> **TASK DETAILS**
Your task is to copy every line of the records below that contains "agent".

> **RECORDS FOR PROCESSING**
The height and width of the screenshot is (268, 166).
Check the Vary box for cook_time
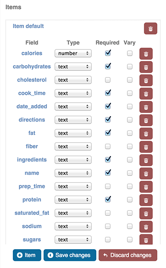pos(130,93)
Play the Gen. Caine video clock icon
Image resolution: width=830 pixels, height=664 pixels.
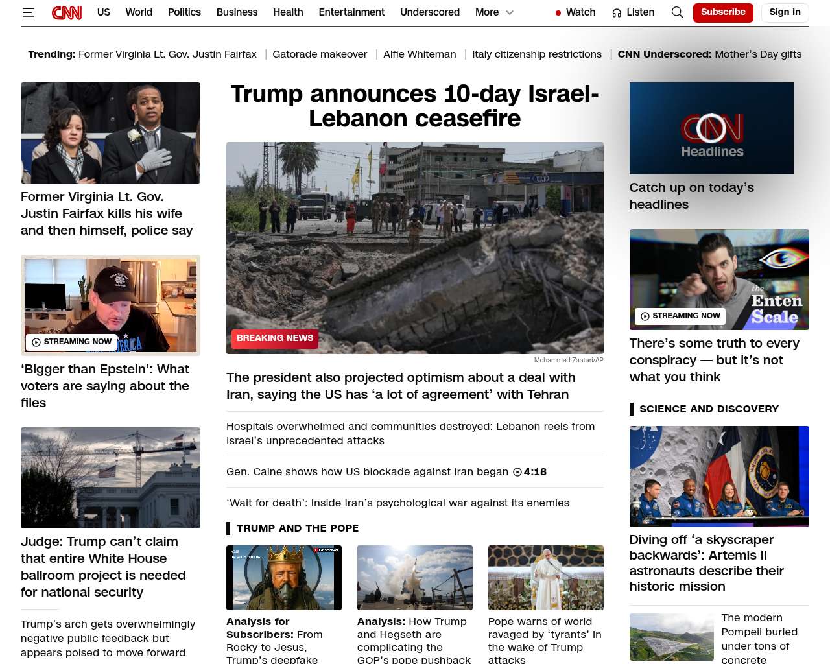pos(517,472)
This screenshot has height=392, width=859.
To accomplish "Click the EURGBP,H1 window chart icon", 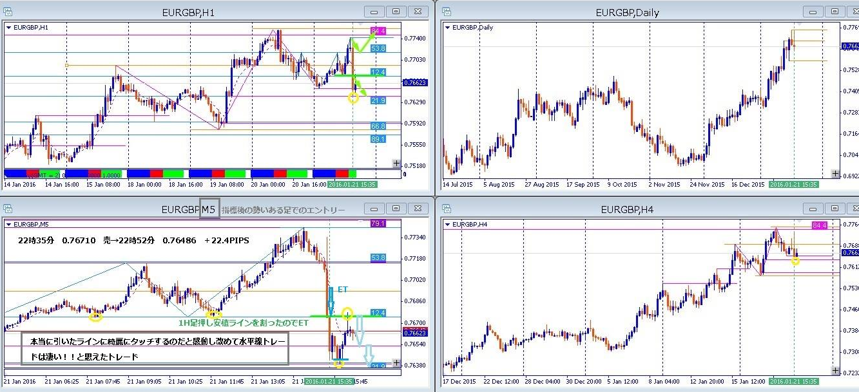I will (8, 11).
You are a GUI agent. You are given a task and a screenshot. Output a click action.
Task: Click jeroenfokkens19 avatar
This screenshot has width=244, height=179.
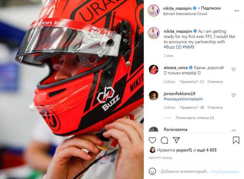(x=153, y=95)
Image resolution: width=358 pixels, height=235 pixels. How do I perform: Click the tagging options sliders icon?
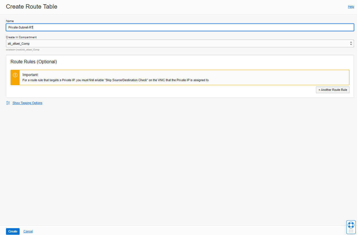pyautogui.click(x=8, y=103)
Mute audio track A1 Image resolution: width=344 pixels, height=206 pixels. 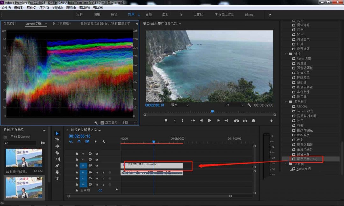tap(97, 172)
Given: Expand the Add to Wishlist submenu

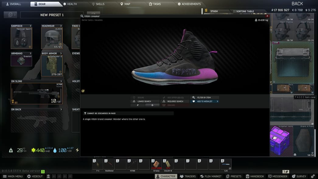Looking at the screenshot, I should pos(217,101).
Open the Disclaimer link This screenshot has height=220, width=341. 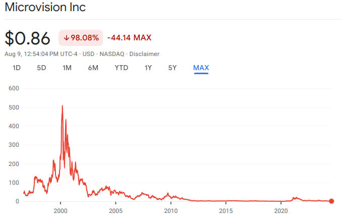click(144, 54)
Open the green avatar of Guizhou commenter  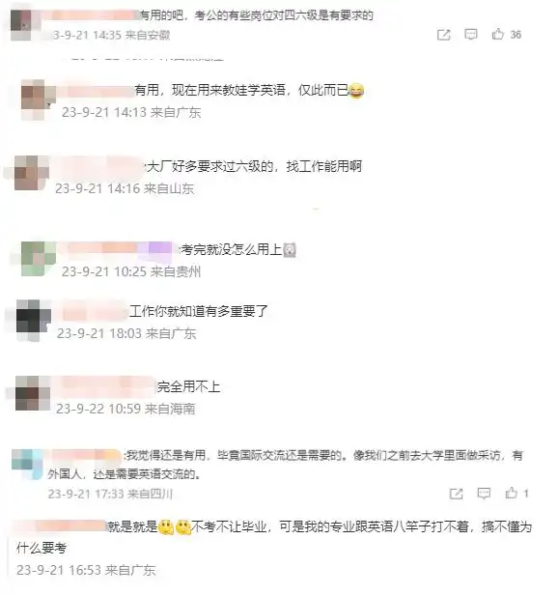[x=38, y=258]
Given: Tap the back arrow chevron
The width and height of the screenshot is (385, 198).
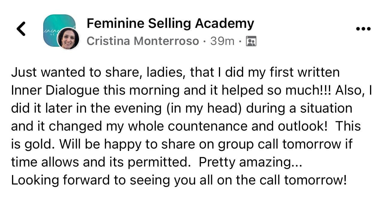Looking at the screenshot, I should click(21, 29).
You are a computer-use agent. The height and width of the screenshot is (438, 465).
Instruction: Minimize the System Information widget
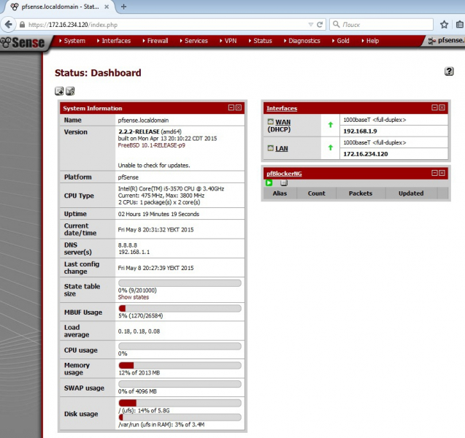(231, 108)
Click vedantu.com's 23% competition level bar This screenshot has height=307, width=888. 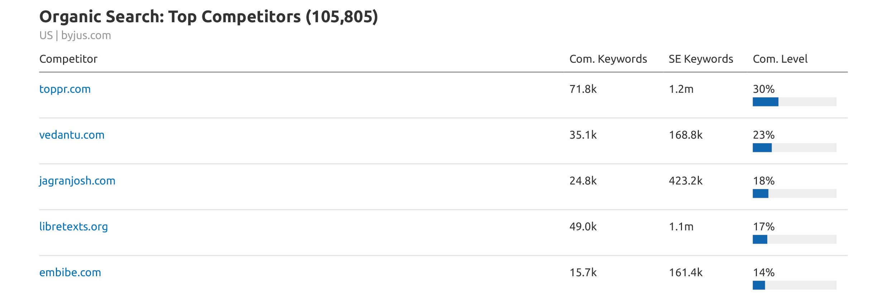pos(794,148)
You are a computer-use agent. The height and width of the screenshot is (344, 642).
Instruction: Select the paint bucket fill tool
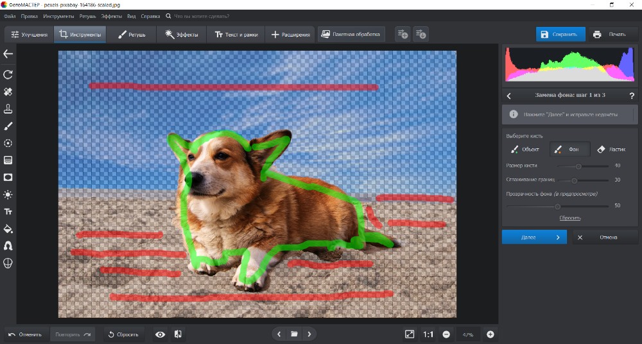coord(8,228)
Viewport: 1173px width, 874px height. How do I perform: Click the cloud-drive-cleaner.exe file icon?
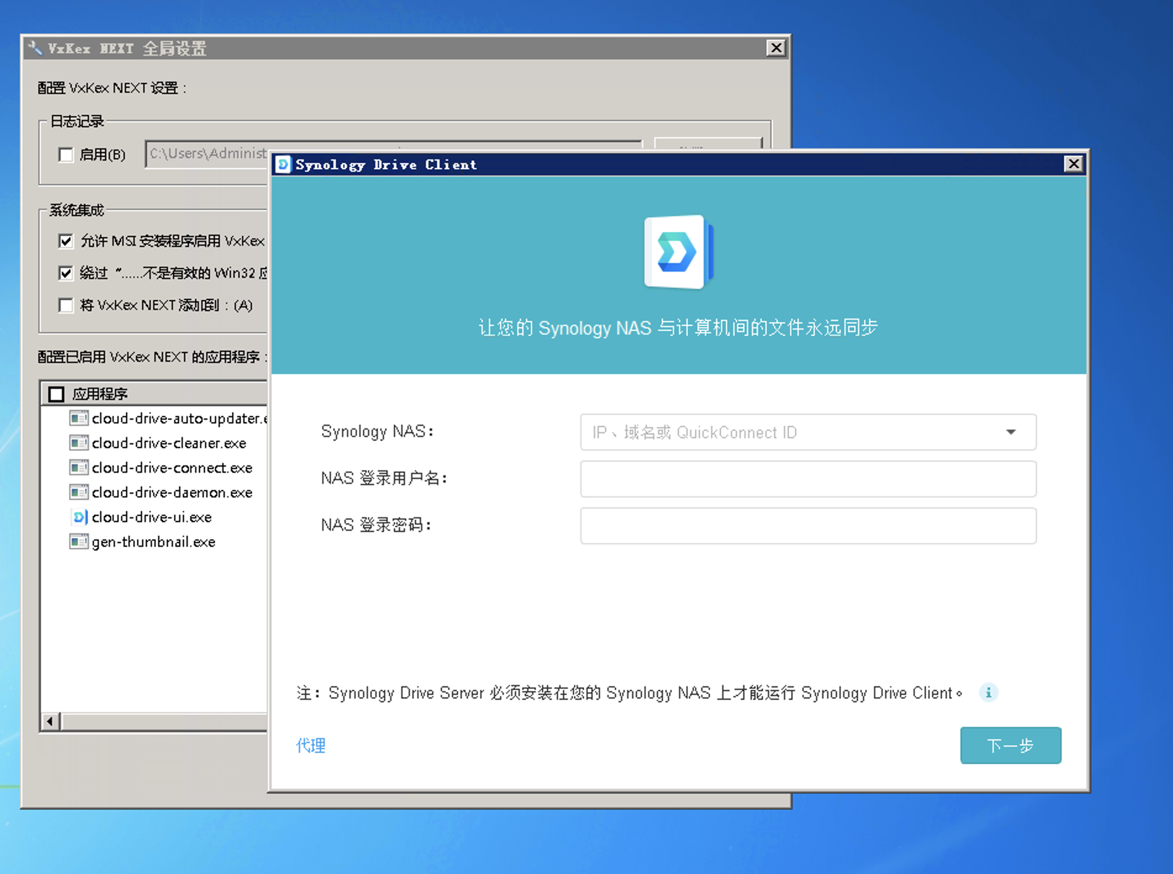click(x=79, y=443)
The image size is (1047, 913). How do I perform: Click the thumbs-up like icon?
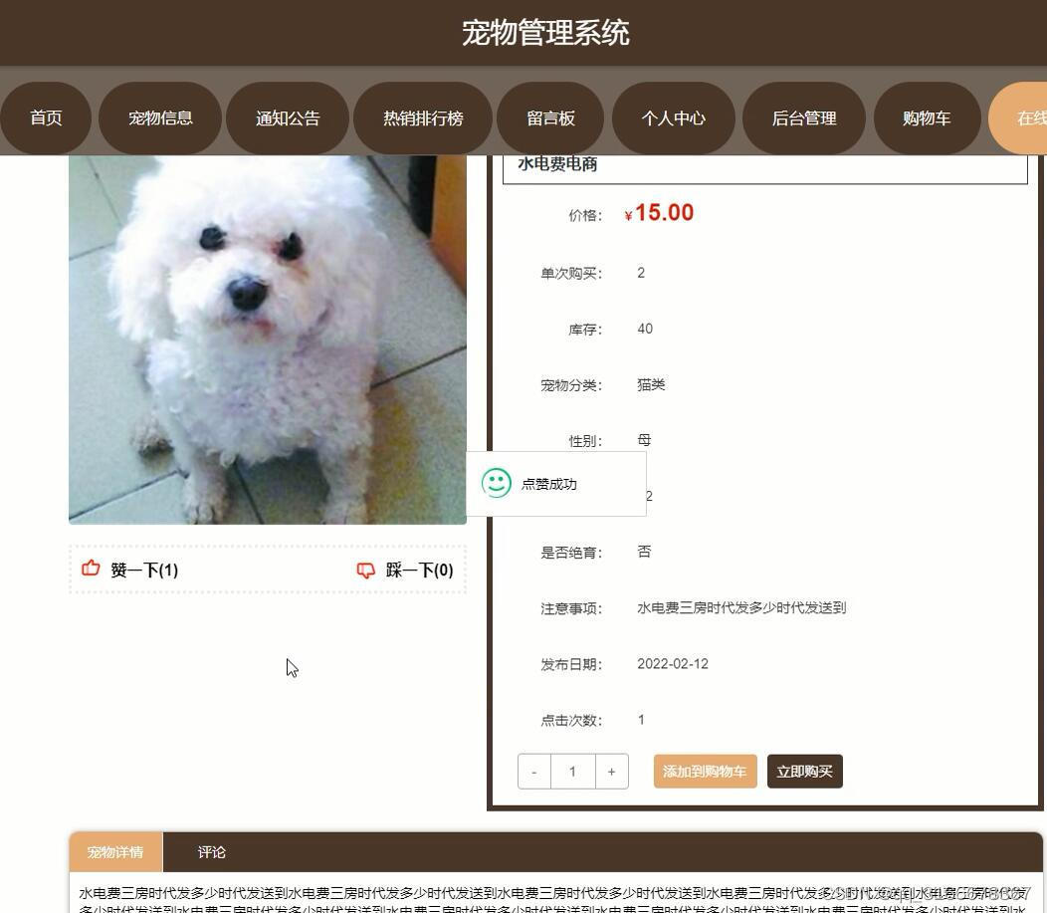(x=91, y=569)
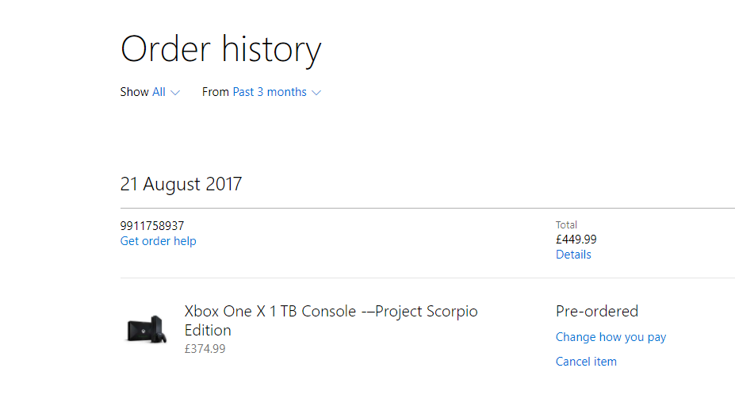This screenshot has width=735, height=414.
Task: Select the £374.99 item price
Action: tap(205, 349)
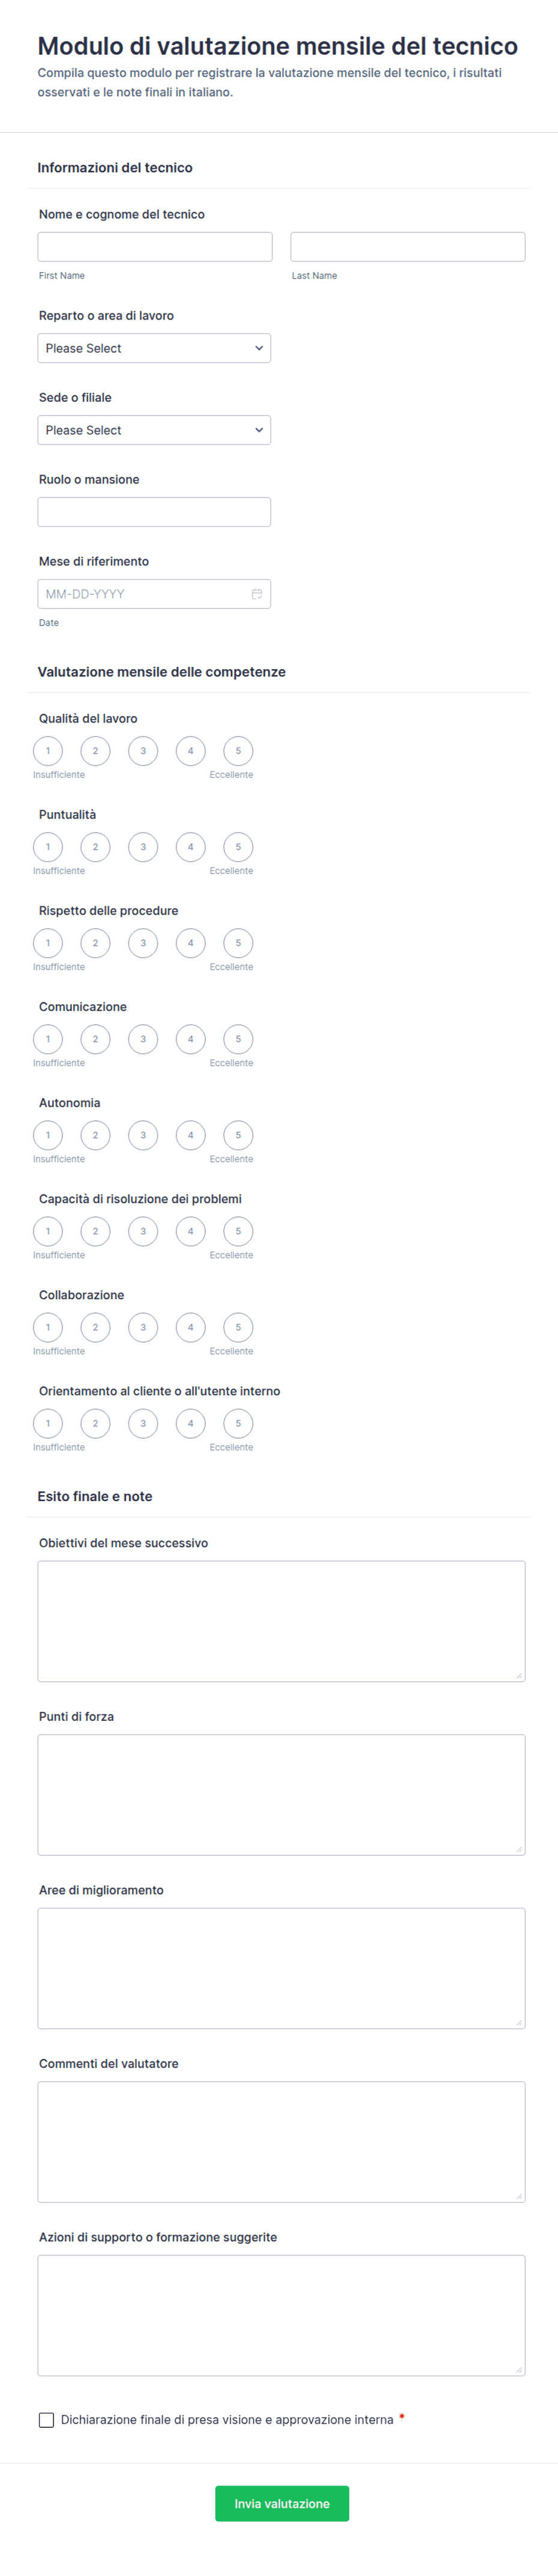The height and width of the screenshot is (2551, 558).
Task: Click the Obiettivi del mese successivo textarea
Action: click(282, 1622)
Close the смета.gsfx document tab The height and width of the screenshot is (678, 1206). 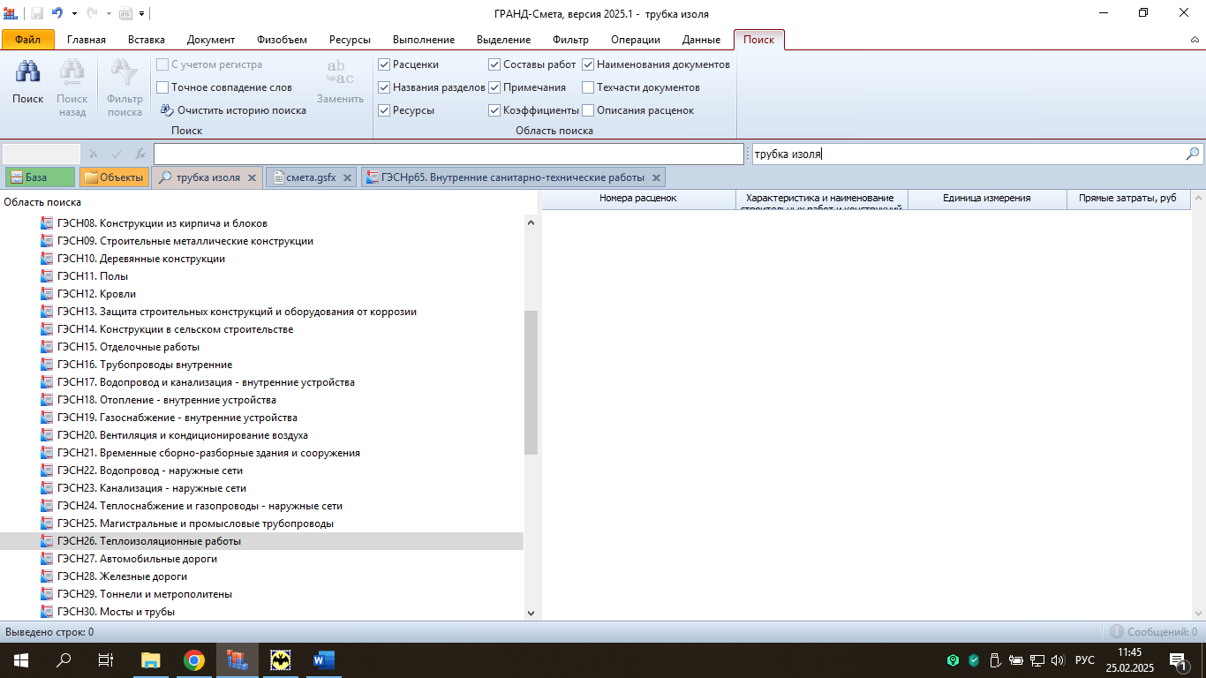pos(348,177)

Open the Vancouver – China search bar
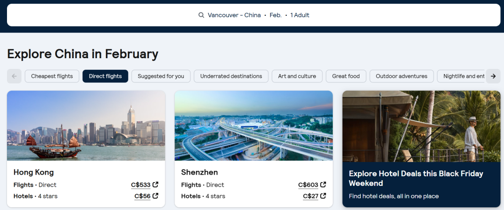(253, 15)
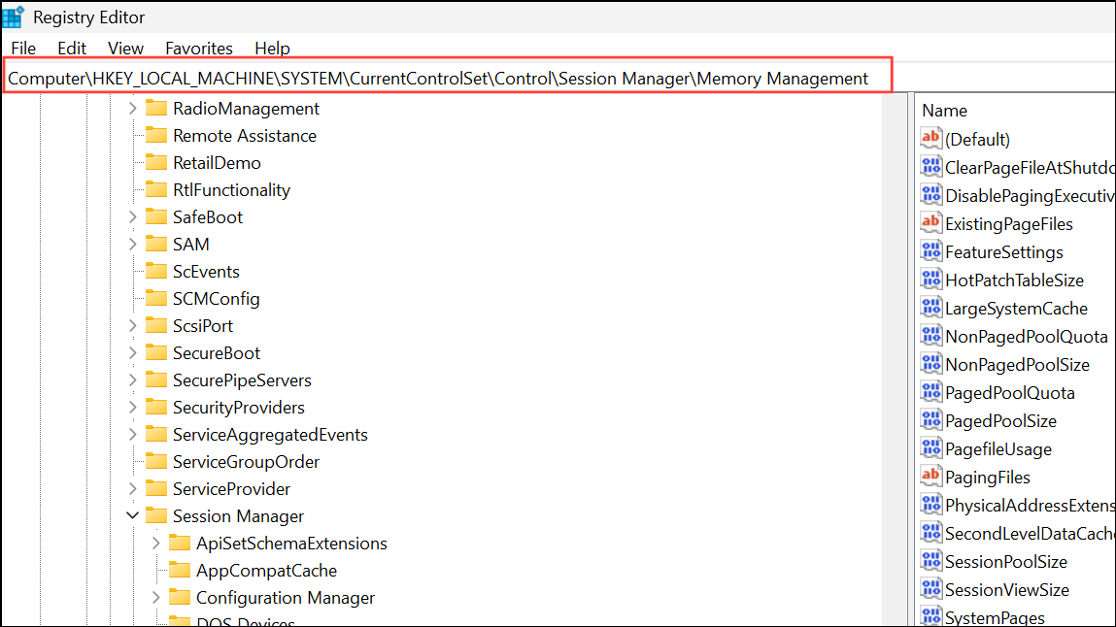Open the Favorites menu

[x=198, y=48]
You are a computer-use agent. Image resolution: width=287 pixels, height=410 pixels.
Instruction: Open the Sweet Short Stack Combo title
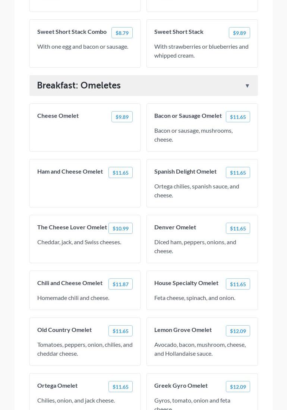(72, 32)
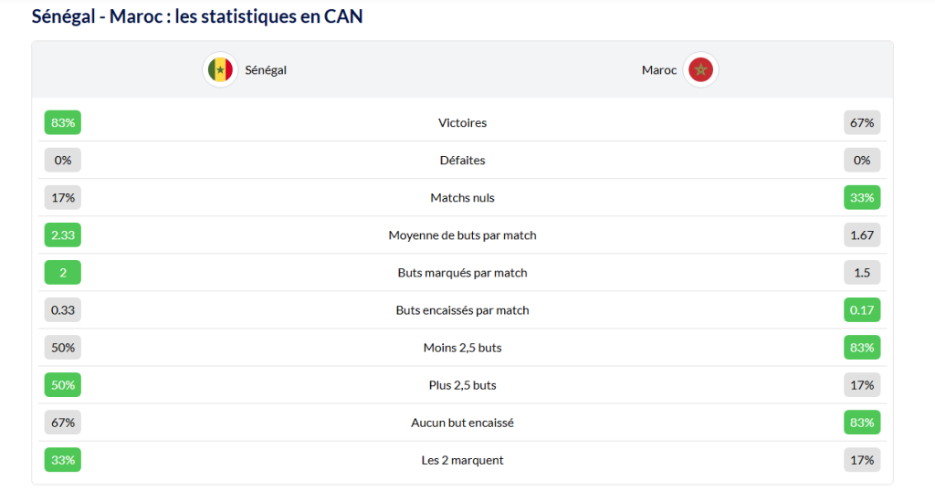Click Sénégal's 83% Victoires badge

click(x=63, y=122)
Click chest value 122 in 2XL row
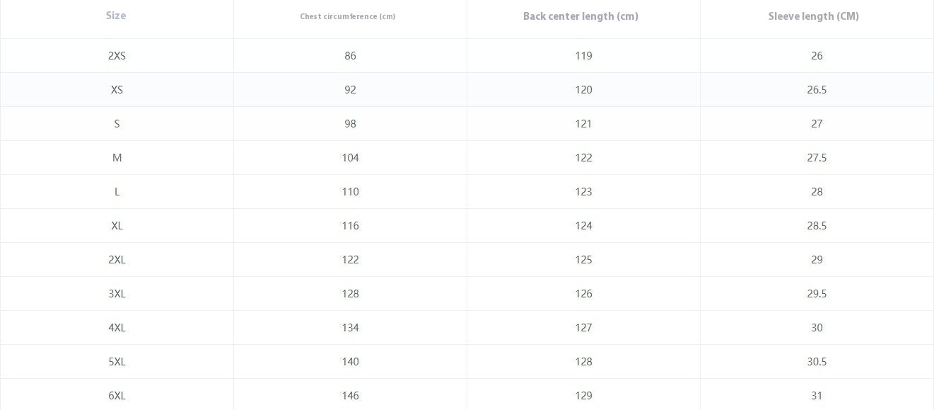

> **RESPONSE BOX**
You are a GUI agent. You are given a task and a screenshot. Output a click action.
You are a computer-use agent. The height and width of the screenshot is (438, 465).
You are a computer-use agent. The height and width of the screenshot is (344, 642).
You are a computer-use agent. Image resolution: width=287 pixels, height=410 pixels.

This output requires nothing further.